A Neurosurgeon by profession, Fadzlishah Johanabas is also an active short story writer.To date, the Kuala
Lumpur native has published 25 short stories both locally and internationally.His latest release is an  anthology of 14 of his stories. The 227-page Faith and the Machine, published by Simptomatik Press, is now available in bookstores.The 34-year-old spoke exclusively to theSun about his writings, passion and challenges he faces as a writer in Malaysia.

*Tell us more about your anthology, Faith and the Machine?

“As [most of my works are published] internationally, I wanted to have an anthology published locally so that it is accessible to Malaysian readers. International readers say my stories represent Malaysia and I just want Malaysians to know how my stories represent them.
“My stories are about faith and one ‘machine’ that moves us when everything else fails – Hope. Not all of you will love my stories and for those who do, you may or may not love all of the stories in this book. But if you do fall in love, even with one story, then I have succeeded in reaching across the time-space continuum to touch your heart. And for that, I thank you.”

*Why did you want to be a fiction writer?

“Dreams are our subconscious trying to make sense of our experiences, and I am just among the lucky ones to convert my dreams into stories. I write stories to make sense of the world around me. I write stories that I want to read. It’s a selfish undertaking, really.”

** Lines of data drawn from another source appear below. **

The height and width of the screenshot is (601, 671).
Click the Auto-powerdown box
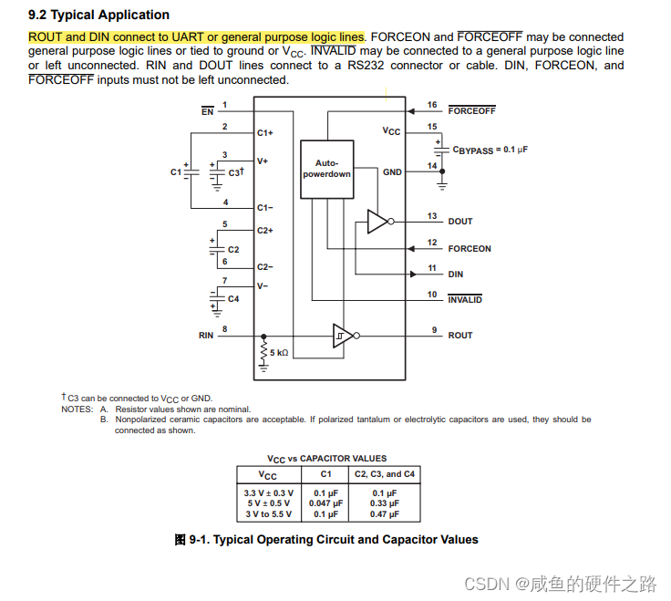(326, 168)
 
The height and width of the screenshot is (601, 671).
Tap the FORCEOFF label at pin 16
(471, 111)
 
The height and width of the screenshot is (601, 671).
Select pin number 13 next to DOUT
(432, 216)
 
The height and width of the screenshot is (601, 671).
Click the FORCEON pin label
(469, 248)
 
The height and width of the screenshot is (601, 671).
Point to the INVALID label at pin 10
(465, 300)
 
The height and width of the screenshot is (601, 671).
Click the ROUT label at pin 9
(460, 336)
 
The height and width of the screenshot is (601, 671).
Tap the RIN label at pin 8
(206, 336)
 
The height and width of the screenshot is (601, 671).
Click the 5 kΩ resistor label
(278, 352)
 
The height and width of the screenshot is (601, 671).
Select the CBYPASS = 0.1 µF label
(490, 149)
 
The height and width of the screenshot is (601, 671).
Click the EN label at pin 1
(207, 111)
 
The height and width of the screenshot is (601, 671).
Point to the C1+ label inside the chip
(264, 133)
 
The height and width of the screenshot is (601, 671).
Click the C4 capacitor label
(233, 299)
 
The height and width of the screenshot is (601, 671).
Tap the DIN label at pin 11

* Where do you get your inspirations?

“Sometimes stories [grow from] a single opening line. Sometimes, a character appears in my head. Sometimes, a scene appears. I don’t turn them into stories immediately. I let them incubate in my mind, and when a situation or a complete story arc comes to me, I turn these fragments into a story.I don’t write often. Sometimes,
the interval between stories takes months; sometimes, years even. That means, these stories have time to grow in my head.”

*Between medicine and writing, which is your No.1 love?

“I used to think that they were exclusive. I had to concentrate on one at a time. That didn’t happen. Sometimes, I write flash fictions in-between my surgeries. When I write stories, more often than not, I insert some medical elements in them. Dealing with death and desolation almost on a daily basis, I have learned to channel these strong emotions and shape them in stories. A Long Sigh Goodnight is a good example. I have learned to accept that both are major facets of my life, and I love being a surgeon as much as I love being a writer.”

*What is the greatest challenge you faced as a Malaysian fiction writer?

“For an English writer, finding outlets to publish my stories locally was the No.1 wall I had to circumvent. It is a good thing we have [the internet] as I am able to submit my stories anywhere in the world. 
Another major problem is that Malaysian readers expect Manglish from local writers; I might be generalising too much here, but I believe that using Manglish restricts my readership when I want the entire world to have access to my stories.”

*Tell us about your next work?

“It is about the depth of a friendship between two boys, where one of them is dying while the other is only learning to live. It’s currently in the submission process, so let us pray that I will get good news.”

* Is there a message you want to impart to your readers?

“I needed for the world to make sense.I needed to have a deeper connection with my faith. I needed to know that the world [can] be a better place. I abhor didactic fiction, so I avoid that.If a reader’s perspective reflects mine, then it’s a bonus for me and for that, I thank the reader.”